== ARTICLE ==
═══

New Artist Focus: Jaclyn Bruneau on Charlotte Prodger

Exercises in Attunement

Jaclyn Bruneau
BRIDGIT, Charlotte Prodger, 2016

“One of the great difficulties facing anyone who attempts to unravel the problems of the ancient world is that of names. The deities of antiquity have a very great number of names. Not only were they known by different names in different places, but they often had at least three different phases—old, middle aged and young—which were all known by different names in one place.” This excerpt from Julian Cope’s study of British megalithic sites is read aloud in Charlotte Prodger’s film BRIDGIT (2016); meanwhile, a red transport truck is seen gliding along a highway under grimly lit fog, the camera moving at roughly the same pace, but parallel, far off. The gentle brushing of dirt off this archaeological fact is done in relation to the eponymous Bridgit—or Bride, Brid, Brig, Brizo of Delos, Bree—is a fertility goddess from the Neolithic era who is positioned as the loose centre of the film, from which others unravel. “The idea behind taking a name appropriate to one’s current circumstance was that identity isn’t static.”

═══

== DATA BLOCK ==
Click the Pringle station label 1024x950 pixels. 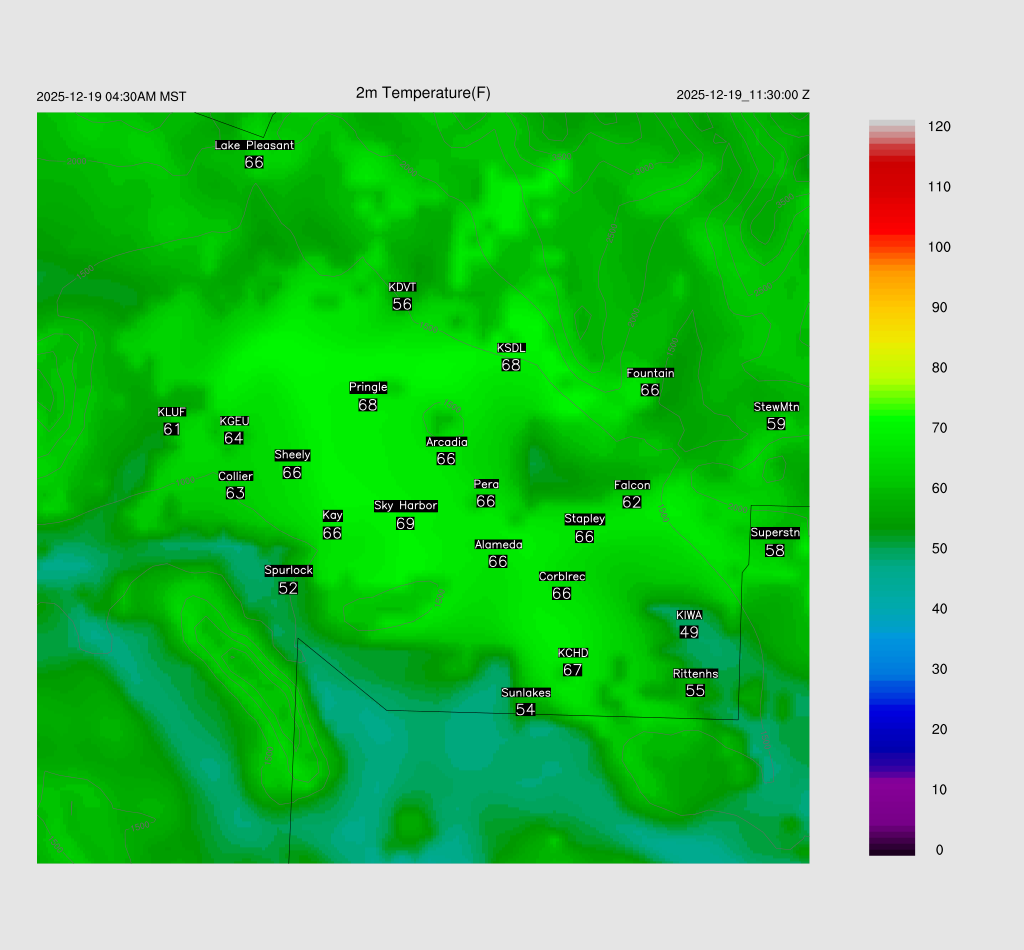368,387
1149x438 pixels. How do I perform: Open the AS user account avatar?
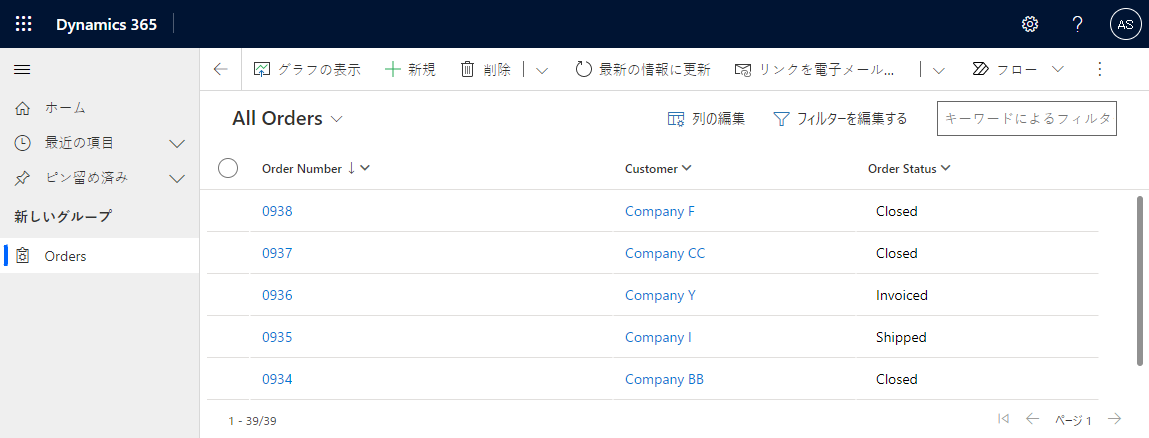click(x=1125, y=24)
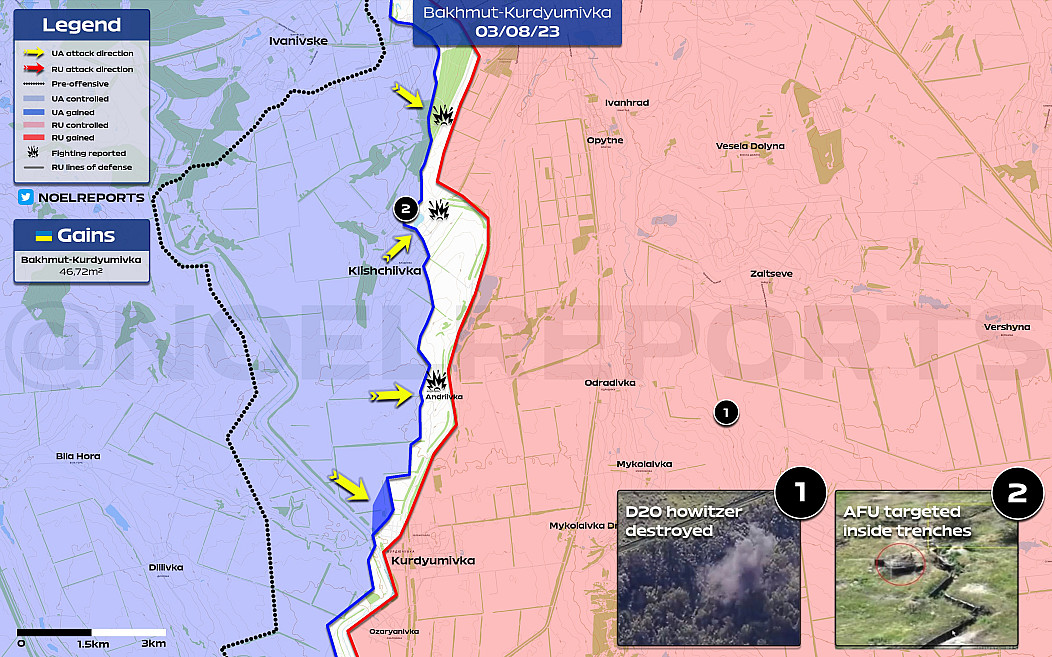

═══

== WHAT THIS EXERCISE ASKS ==
- a) In the article on Charlotte Prodger, what is seen gliding along a highway in BRIDGIT while the Julian Cope excerpt is read aloud?
- b) List every name the article on Charlotte Prodger gives for the Neolithic fertility goddess at the center of BRIDGIT.

== IN RESPONSE ==
- a) A red transport truck.

- b) Bridgit, Bride, Brid, Brig, Brizo of Delos, Bree